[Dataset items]
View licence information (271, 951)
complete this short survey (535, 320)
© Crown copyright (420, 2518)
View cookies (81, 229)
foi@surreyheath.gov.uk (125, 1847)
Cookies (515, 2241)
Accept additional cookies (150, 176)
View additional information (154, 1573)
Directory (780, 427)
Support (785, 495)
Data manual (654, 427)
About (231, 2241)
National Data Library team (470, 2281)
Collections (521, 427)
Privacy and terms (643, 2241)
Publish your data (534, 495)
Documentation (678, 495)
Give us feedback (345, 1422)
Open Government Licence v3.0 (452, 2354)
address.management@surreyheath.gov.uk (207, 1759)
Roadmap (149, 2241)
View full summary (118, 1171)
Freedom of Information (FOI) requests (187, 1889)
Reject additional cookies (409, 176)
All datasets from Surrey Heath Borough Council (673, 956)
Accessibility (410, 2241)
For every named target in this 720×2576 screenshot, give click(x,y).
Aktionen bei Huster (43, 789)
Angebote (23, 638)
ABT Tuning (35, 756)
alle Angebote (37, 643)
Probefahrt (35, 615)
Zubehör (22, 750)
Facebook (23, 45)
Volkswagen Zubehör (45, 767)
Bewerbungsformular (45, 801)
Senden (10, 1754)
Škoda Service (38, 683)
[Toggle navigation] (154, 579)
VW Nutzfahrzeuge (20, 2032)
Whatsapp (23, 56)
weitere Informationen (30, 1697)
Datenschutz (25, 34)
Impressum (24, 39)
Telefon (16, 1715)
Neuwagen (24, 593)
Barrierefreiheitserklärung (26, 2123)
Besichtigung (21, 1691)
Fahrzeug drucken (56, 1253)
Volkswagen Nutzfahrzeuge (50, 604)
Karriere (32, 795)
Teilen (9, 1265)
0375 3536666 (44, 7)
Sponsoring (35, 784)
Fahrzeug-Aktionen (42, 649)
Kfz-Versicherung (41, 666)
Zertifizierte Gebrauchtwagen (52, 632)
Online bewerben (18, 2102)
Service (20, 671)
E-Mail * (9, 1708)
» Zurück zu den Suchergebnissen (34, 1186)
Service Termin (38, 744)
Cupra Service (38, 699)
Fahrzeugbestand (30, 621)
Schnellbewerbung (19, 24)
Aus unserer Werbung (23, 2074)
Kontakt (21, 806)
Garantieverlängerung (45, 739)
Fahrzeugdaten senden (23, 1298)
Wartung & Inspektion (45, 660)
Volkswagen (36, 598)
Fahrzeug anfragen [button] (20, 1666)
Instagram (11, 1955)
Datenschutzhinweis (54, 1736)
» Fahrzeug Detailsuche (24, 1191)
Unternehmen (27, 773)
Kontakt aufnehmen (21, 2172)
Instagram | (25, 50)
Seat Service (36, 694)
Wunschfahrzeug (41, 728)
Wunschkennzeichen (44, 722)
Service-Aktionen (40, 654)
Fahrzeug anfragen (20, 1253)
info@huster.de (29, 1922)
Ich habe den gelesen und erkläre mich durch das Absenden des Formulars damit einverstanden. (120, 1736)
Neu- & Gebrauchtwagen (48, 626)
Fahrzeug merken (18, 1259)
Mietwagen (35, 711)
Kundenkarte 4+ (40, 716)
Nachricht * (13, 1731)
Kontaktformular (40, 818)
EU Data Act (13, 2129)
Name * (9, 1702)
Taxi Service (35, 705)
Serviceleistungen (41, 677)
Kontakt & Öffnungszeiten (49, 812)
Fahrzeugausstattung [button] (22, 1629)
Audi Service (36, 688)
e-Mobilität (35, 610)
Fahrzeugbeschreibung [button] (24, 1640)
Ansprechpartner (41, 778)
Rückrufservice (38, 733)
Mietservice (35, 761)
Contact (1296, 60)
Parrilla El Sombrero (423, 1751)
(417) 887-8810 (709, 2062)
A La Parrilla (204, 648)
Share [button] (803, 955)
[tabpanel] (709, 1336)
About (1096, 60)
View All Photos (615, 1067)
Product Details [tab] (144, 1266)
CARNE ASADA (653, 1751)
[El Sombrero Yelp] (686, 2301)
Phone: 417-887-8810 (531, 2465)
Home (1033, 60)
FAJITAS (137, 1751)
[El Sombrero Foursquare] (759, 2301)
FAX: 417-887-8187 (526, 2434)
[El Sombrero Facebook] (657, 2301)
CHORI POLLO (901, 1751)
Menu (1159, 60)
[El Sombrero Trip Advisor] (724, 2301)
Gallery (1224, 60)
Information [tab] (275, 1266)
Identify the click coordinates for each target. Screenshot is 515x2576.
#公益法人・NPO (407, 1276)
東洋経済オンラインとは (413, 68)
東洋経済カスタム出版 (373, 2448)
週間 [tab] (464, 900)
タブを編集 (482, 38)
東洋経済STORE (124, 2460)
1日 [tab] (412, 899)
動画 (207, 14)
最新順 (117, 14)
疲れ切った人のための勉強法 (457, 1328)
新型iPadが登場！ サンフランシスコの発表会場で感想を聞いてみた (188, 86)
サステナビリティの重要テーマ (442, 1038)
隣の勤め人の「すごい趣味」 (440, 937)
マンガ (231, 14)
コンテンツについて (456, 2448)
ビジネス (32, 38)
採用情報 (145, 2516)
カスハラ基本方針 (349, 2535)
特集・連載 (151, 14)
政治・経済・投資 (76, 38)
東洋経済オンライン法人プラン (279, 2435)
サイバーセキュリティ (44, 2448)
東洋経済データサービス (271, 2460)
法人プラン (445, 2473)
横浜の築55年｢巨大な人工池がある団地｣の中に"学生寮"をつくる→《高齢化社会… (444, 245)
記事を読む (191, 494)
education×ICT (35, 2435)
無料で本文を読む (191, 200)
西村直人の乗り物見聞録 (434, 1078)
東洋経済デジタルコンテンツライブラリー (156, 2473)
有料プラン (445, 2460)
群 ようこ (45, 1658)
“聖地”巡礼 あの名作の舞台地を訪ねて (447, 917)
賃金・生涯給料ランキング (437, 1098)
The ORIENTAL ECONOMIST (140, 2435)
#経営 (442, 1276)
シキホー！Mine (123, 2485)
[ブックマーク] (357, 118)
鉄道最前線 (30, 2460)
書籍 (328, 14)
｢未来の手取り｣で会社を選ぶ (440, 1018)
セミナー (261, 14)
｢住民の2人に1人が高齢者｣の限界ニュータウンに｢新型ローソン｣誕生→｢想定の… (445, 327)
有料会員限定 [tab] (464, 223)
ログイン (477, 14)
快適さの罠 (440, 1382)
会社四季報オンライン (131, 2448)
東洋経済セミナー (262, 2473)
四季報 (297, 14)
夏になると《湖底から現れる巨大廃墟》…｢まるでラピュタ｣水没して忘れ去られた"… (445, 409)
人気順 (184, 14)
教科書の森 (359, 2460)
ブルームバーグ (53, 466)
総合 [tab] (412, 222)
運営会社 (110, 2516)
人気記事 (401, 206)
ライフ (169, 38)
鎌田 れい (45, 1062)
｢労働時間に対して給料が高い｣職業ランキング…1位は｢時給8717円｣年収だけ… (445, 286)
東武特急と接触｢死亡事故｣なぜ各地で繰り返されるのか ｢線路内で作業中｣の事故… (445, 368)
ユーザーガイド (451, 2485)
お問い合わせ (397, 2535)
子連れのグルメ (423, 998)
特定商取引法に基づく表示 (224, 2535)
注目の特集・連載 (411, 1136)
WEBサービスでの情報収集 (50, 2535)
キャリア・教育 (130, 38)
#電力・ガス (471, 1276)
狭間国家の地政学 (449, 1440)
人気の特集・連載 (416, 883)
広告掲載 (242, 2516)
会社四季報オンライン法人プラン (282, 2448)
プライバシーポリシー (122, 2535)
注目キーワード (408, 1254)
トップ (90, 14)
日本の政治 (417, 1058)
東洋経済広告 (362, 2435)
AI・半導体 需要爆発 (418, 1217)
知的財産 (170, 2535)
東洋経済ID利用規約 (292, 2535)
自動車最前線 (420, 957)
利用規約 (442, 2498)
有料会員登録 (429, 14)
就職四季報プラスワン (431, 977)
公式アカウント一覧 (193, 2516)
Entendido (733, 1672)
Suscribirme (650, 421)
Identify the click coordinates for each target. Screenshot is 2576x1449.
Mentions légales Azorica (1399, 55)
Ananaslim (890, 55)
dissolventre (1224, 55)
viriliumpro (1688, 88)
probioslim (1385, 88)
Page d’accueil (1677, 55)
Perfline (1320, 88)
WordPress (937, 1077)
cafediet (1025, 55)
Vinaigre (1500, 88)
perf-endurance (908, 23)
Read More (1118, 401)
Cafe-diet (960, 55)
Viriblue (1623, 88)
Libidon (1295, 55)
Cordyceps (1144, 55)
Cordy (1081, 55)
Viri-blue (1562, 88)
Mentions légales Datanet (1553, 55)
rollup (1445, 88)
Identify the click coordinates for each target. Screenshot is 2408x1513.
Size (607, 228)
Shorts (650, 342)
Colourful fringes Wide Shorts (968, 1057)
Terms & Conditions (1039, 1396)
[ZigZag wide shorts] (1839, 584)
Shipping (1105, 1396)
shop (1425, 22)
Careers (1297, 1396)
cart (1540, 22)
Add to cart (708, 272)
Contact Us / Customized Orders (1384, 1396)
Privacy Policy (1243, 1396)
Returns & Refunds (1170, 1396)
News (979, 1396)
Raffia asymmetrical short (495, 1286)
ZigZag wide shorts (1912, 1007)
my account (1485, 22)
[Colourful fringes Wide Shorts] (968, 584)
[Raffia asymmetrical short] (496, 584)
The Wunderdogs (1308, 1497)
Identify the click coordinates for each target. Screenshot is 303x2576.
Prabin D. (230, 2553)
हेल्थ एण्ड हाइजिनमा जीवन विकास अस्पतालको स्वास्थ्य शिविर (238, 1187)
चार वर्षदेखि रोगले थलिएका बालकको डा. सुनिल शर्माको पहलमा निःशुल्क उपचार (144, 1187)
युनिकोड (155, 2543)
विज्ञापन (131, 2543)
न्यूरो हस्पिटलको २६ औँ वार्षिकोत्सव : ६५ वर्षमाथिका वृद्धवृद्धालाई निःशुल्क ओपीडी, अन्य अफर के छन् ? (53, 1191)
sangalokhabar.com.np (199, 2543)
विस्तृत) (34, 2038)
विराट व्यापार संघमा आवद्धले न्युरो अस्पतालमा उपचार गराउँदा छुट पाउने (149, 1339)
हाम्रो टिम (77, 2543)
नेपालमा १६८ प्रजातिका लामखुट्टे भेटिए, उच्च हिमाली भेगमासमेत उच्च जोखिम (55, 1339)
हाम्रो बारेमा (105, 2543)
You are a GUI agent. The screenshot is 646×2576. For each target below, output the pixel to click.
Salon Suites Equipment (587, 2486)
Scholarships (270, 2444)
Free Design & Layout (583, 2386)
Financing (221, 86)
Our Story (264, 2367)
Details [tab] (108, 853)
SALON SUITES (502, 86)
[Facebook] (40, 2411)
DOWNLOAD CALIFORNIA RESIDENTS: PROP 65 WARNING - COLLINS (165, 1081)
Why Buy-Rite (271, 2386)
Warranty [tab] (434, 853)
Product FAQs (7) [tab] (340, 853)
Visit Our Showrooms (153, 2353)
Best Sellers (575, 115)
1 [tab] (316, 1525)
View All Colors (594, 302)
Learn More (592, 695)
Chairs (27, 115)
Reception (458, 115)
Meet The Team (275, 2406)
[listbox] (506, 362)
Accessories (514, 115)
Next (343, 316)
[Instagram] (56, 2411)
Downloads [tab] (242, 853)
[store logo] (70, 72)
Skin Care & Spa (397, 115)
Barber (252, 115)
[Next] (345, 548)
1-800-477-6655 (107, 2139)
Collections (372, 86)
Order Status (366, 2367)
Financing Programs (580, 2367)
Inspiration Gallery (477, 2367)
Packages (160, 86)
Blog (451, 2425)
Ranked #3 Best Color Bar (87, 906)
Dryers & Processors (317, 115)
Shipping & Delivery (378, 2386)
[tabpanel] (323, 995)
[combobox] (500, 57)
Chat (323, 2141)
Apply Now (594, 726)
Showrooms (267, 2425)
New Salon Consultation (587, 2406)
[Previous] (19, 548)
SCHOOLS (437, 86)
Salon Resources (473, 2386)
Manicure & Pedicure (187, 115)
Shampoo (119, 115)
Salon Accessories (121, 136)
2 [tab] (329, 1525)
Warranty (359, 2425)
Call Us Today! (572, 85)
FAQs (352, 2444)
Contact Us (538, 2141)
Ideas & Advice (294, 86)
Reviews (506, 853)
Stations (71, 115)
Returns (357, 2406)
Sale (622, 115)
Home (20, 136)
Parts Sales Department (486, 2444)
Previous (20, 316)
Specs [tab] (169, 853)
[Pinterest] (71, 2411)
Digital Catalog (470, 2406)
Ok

= WORK INSTRUCTIONS =
For each line in the records that contains the word "légales", make a copy.

= WRITTEN REPLY =
Mentions légales Azorica (1399, 55)
Mentions légales Datanet (1553, 55)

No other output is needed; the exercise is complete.